Im so grateful for the effort and energy you put into your detailled answer, concerning the laplace transform i studied it alone to solve PDE/ODE, but i had never ever thought i could apply it to circuit, but after what you said and @MrAI 's insightful answer, a circuit specially in pure AC , embodies a differential equation for it to be solved. outside of this, so my answer/solution is a valid response right?Infinite thanks.Laplace transforms are virtually always covered later, usually in a second-semester circuits course. In the first-semester course, you are just given a technique, usually using terms like "phasor analysis" that magically works. Sometimes you are given some hand-wavy explanation as to why it works.
The situation is actually only a little better when you get to transform methods in the second semester. At least there the curtain is pulled back far enough to reveal that what you are doing is solving differential equations using Laplace transforms, but for most students, they have never seen Laplace transforms and why they work is never covered -- heck, the why isn't even covered in a differential equations class, which is where they are introduced in the math curriculum. To see the why, you need to take a course in math physics, or possibly a complex variables course. Very, very few students ever do that.

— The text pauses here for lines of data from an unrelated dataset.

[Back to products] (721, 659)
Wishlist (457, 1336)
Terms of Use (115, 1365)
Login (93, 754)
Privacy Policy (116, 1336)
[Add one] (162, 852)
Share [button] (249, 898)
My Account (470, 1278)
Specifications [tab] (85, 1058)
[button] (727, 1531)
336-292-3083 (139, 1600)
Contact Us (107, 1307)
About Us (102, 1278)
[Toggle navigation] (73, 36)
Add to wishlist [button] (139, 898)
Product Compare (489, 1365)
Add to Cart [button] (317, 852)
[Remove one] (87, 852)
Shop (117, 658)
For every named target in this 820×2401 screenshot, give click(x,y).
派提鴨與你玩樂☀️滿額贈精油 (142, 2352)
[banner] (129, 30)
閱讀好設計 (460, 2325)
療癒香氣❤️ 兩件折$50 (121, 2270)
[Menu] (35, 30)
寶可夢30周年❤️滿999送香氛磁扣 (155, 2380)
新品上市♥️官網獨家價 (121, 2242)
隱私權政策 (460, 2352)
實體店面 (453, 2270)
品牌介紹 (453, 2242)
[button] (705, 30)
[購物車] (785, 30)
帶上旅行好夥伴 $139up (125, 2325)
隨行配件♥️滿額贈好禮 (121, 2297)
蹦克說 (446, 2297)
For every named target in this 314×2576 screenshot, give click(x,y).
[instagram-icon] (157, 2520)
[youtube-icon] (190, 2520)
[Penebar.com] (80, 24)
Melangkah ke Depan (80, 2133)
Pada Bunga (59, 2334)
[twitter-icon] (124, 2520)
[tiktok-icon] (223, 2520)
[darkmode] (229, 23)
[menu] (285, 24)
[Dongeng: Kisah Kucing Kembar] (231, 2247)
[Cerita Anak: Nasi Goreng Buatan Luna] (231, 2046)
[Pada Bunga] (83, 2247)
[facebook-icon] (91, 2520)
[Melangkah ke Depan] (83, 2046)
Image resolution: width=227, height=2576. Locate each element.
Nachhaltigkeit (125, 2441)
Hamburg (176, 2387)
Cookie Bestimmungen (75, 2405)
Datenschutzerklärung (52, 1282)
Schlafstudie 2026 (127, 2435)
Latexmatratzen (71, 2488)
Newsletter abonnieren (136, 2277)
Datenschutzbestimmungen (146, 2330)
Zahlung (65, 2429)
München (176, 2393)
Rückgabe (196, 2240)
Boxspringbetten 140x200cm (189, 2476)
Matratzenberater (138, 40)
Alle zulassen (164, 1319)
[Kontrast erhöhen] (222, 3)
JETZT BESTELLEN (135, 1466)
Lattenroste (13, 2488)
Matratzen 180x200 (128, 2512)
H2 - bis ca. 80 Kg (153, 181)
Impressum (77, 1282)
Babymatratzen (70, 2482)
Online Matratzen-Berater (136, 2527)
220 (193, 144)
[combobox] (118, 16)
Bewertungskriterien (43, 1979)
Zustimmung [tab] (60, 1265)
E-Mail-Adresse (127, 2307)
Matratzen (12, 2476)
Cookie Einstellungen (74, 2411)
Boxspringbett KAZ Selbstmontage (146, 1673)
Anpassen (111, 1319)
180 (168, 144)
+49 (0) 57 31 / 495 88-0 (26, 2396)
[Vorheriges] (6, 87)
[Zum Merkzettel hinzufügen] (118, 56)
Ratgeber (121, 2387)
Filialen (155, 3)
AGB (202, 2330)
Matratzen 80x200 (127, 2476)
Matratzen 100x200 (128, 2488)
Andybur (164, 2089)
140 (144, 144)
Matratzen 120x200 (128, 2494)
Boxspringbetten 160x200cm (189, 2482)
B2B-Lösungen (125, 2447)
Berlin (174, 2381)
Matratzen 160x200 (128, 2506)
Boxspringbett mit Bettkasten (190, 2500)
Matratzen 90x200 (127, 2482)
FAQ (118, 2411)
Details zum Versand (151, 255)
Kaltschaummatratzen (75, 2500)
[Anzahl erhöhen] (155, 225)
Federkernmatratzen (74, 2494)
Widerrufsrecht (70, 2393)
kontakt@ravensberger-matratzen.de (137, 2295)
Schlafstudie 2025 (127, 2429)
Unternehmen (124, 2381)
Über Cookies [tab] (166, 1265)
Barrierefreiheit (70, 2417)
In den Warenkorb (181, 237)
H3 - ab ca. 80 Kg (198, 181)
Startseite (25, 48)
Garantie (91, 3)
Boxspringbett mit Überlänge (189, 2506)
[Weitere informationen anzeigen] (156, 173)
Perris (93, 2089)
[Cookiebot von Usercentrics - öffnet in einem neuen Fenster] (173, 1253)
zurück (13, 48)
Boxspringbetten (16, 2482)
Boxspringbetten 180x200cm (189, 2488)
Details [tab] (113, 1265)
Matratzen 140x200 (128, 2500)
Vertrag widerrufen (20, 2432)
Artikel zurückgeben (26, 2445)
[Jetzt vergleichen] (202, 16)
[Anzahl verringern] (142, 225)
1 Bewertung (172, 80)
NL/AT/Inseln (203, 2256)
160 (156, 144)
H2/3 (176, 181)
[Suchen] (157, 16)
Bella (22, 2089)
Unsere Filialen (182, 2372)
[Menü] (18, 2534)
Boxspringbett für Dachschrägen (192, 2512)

This has always struck me as an almost unique instance in which a mathematical concept is not developed first prior to being applied, but I have to admit that understanding the 'why' requires such a deeper math grounding than the application does that there's pretty much no alternative, given how powerful and useful transform methods are, whether you understand why they work or not. For most topics, the 'why' and the 'what' are close enough conceptually that the 'why' can be used to push the math grounding along, but this just isn't the case for Laplace transforms.
As for the mistake you caught in my work earlier, you are correct. My eyes are getting bad enough that I missed the negative sign on the -105° when I set that up. That would have resulted in my check not working out, so it would have been caught. To make tracking down the error easier, I should have included the more direct set up in the Latex equations I posted (which I did on the hand-written notes I made). So it should have been:
\(
I_C \; = \; \frac{V_1 - V_2}{-j2 \; \Omega} \; = \; \frac{10 \; \angle 30^\circ \; V \; - \; 10 \sqrt{2} \; \angle 105^\circ \; V}{-j2 \; \Omega} \; = \; \frac{\left( 8.660 + j5.0 \right) \; V \; - \; \left( -3.660 + j13.660 \right) \; V}{2 \; \angle -90^\circ \; \Omega} \; = \; \frac{ \left( 12.320 - j8.660\right) \; V}{2 \; \angle -90^\circ \; \Omega} \; = \; \frac{15.060 \; \angle -35.104^\circ \; V}{2 \; \angle -90^\circ \; \Omega} \; = \; 7.530 \; \angle 54.894^\circ \; A
\)
When you said that both components of V2 should be negative, I looked at my notes and said, "Ah, no. Only the real part is negative." So then I looked at your solution and immediately saw that I was missing that minus sign.
Making that correction should result in (using 'align' to make things better organized):
\(
\begin{align}
I_C \; & = \; \frac{V_1 - V_2}{-j2 \; \Omega} \\
& = \; \frac{10 \; \angle 30^\circ \; V \; - \; 10 \sqrt{2} \; \angle -105^\circ \; V}{-j2 \; \Omega} \\
& = \; \frac{\left( 8.660 + j5.0 \right) \; V \; - \; \left( -3.660 - j13.660 \right) \; V}{2 \; \angle -90^\circ \; \Omega} \\
& = \; \frac{ \left( 12.320 + j18.660\right) \; V}{2 \; \angle -90^\circ \; \Omega} \; \\ & = \; \frac{22.361 \; \angle 56.565^\circ \; V}{2 \; \angle -90^\circ \; \Omega} \\
& = \; 11.180 \; \angle 146.565^\circ \; A
\end{align}
\)
I'm not going to pursue this any further, but it looks like your calculation for Ix works out.